O Sr. Almeida Lima (PDT - SE) - Senador Heráclito Fortes, parabenizo V. Exª pelo pronunciamento. Esse projeto de emenda à Constituição chamou-me a atenção, porque se trata de problema que envolve não apenas interesses do Estado do Espírito Santo, mas basicamente de toda a costa leste do País, sobretudo da cidade de Aracaju, que tive a oportunidade de administrar. Tomo conhecimento, agora, pelo pronunciamento de V. Exª, de que houve um pedido para reapreciação desse projeto na Comissão de Constituição, Justiça e Cidadania. Nele, já existe um substitutivo. Tive a oportunidade de estudá-lo e verifiquei que, tanto na forma original da Proposta de Emenda à Constituição como no substitutivo, existe uma inadequação, um equívoco. Embora essa proposta seja de grande mérito, de grande alcance social, em nada repara o pronunciamento de V. Exª. Quero somar-me a V. Exª, no entanto, acrescento que, como apresentado no substitutivo, entendo que a emenda que apresentei, salvo melhor juízo deste Plenário, virá para correção, pois a proposta era no sentido de que todos os imóveis cujo domínio útil se encontra nas mãos dos particulares seriam doados, transferidos para os Municípios e esses fariam hasta pública, leilão, assegurando ao proprietário do domínio útil a preferência, o direito de compra. Entendo que isso é um equívoco, tendo em vista que, por exemplo, basicamente 30% dos mais de 250 mil imóveis na cidade de Aracaju, assim como em todo o País, estão nessa situação. Muitos apartamentos foram adquiridos pelo preço de mercado, valor cheio, real, e o proprietário teria, nessa hipótese, que arrematar o imóvel pagando idêntico valor ao que já havia pago anteriormente. Isso vale não apenas para quem tem um apartamento, mas uma casa, um comércio ou até mesmo um lote desocupado.
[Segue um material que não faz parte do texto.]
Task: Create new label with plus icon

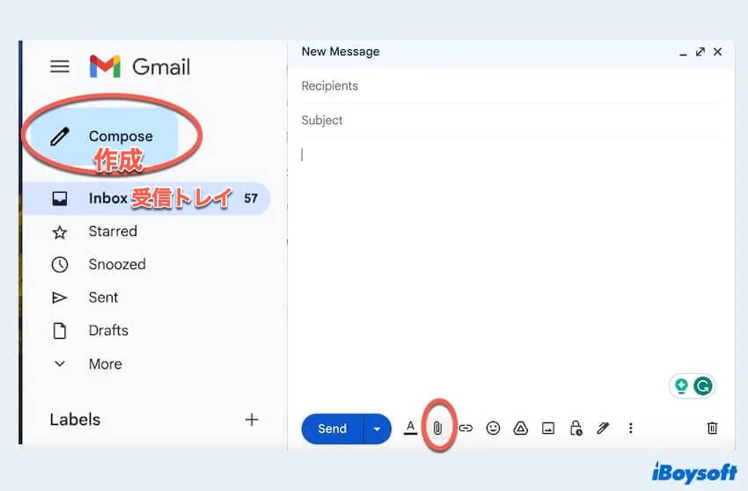Action: tap(252, 420)
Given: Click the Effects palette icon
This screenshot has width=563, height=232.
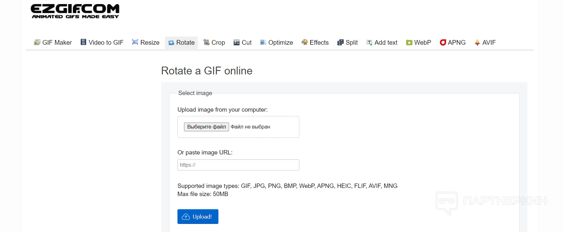Looking at the screenshot, I should pyautogui.click(x=305, y=42).
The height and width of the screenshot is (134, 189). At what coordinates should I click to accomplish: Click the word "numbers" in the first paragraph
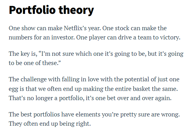point(20,37)
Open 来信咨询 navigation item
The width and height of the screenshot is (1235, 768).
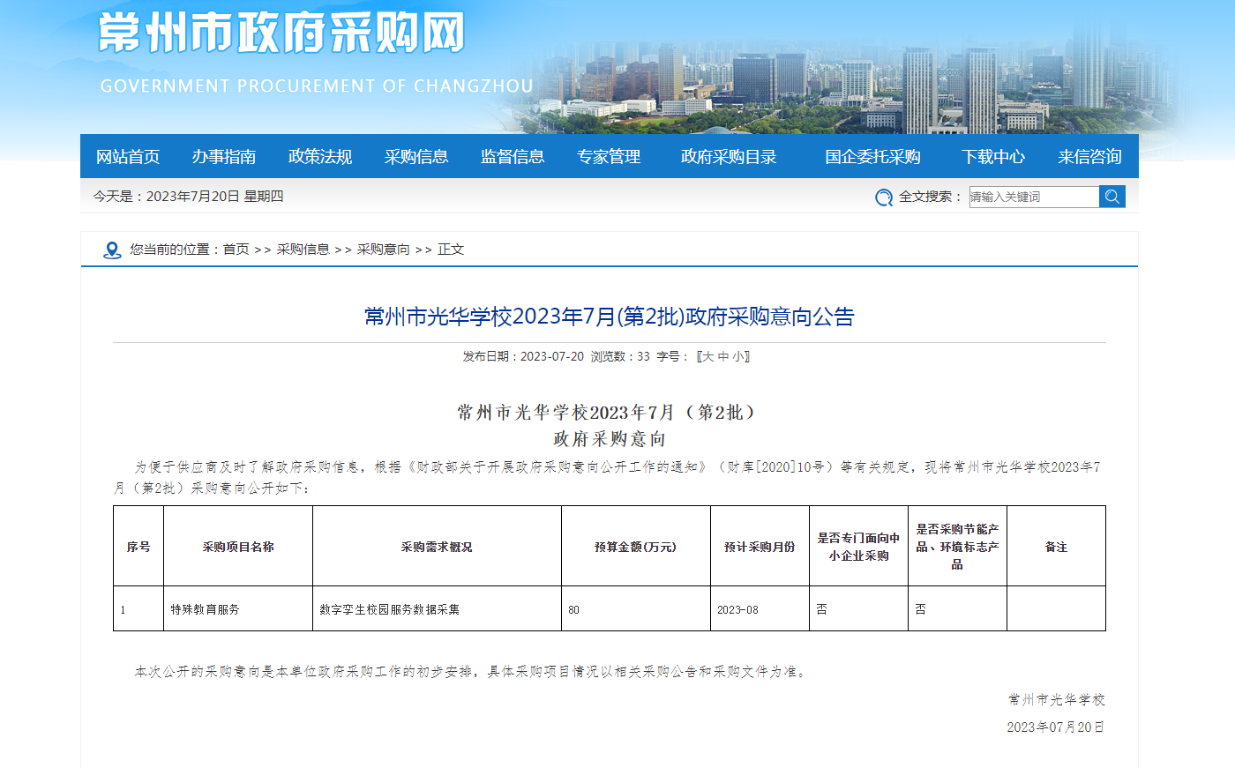tap(1089, 157)

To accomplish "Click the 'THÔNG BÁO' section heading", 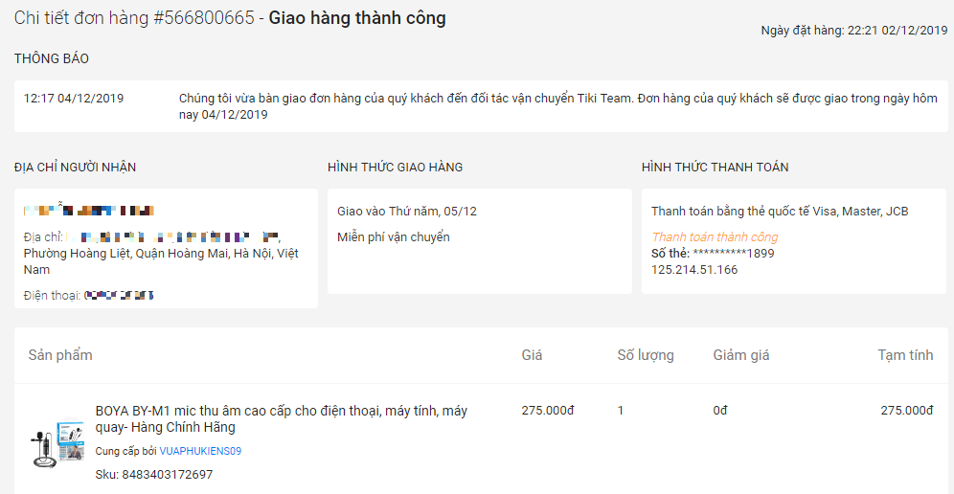I will tap(52, 59).
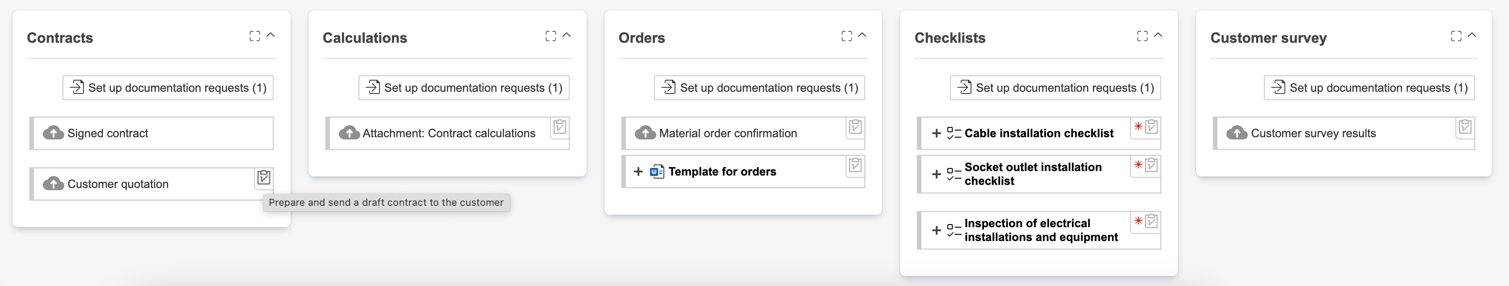
Task: Click the upload cloud icon for Customer survey results
Action: click(1237, 133)

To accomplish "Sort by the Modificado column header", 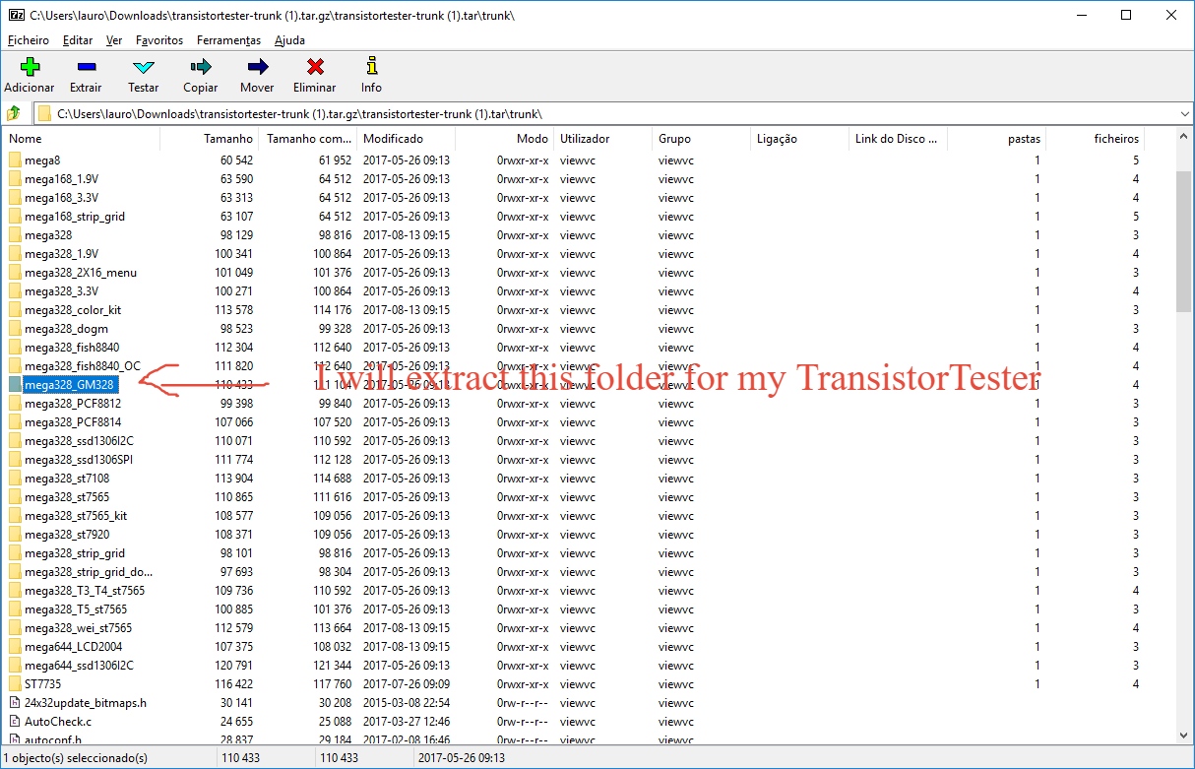I will pyautogui.click(x=392, y=138).
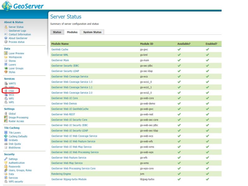
Task: Open the Workspaces folder icon
Action: click(x=6, y=57)
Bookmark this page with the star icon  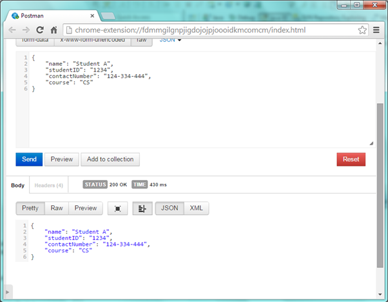click(364, 30)
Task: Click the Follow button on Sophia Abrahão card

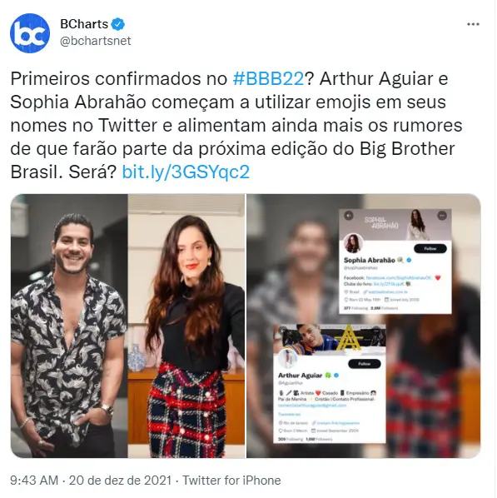Action: [430, 249]
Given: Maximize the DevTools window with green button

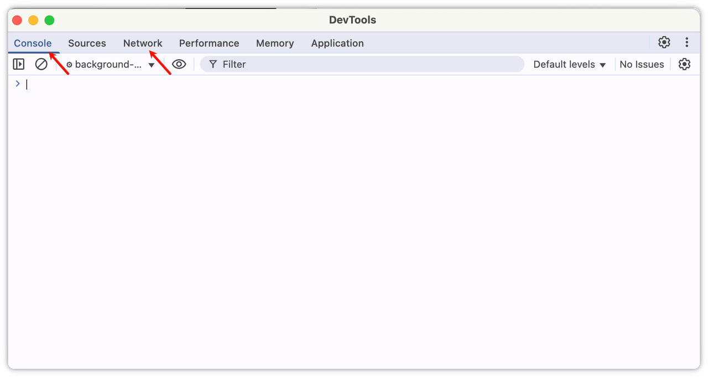Looking at the screenshot, I should [x=49, y=20].
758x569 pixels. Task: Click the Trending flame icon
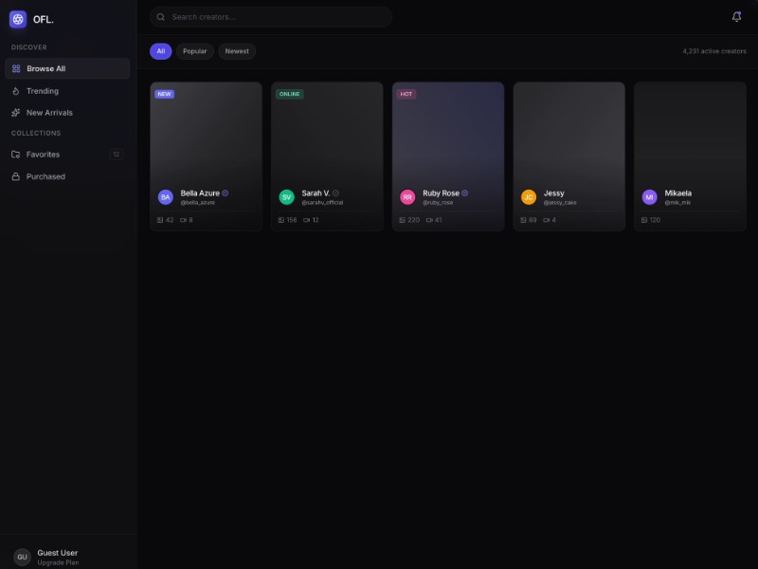16,90
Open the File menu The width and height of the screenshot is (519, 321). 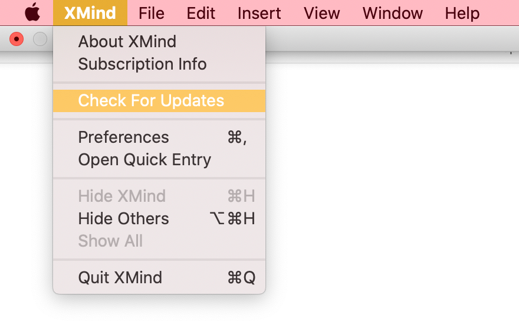[151, 13]
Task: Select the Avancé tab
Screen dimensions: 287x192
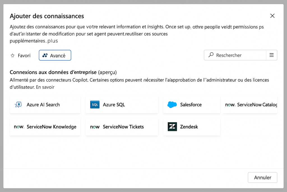Action: (x=55, y=55)
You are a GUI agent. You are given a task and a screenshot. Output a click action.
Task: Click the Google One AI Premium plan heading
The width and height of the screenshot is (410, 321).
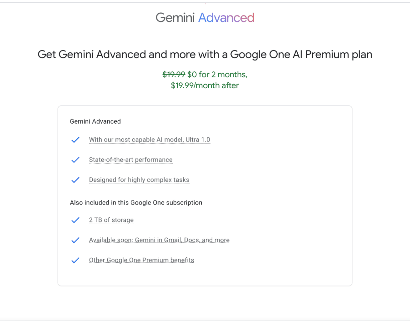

O SR. PRESIDENTE (Mão Santa) - Senador Almeida Lima, a Presidência lembra que o tempo de aparte é de dois minutos para não comprometer o tempo destinado, de acordo com o Regimento, ao Senador Heráclito Fortes.

O SR. HERÁCLIO FORTES (PFL - PI) - Sr. Presidente, nesta segunda fase, o tempo destinado ao orador é de 50 minutos, não é? (Pausa.)

            O aparte do Senador Almeida Lima é longo, mas esclarecedor. S. Exª tem experiência como Prefeito de Aracaju e acompanha, com cuidado, a questão. Trata-se de um problema que afeta a todos nós, principalmente os que moram em cidades de praia e que sofrem a influência das marés. Recebo, com muita alegria, o aparte de V. Exª, desde que não haja impedimento regimental algum, porque é enriquecedor. Com a ajuda dos Líderes aqui presentes -- o Líder Renan Calheiros é de uma cidade que tem o mesmo problema --, para o qual, tenho certeza, haveremos de encontrar uma rápida solução.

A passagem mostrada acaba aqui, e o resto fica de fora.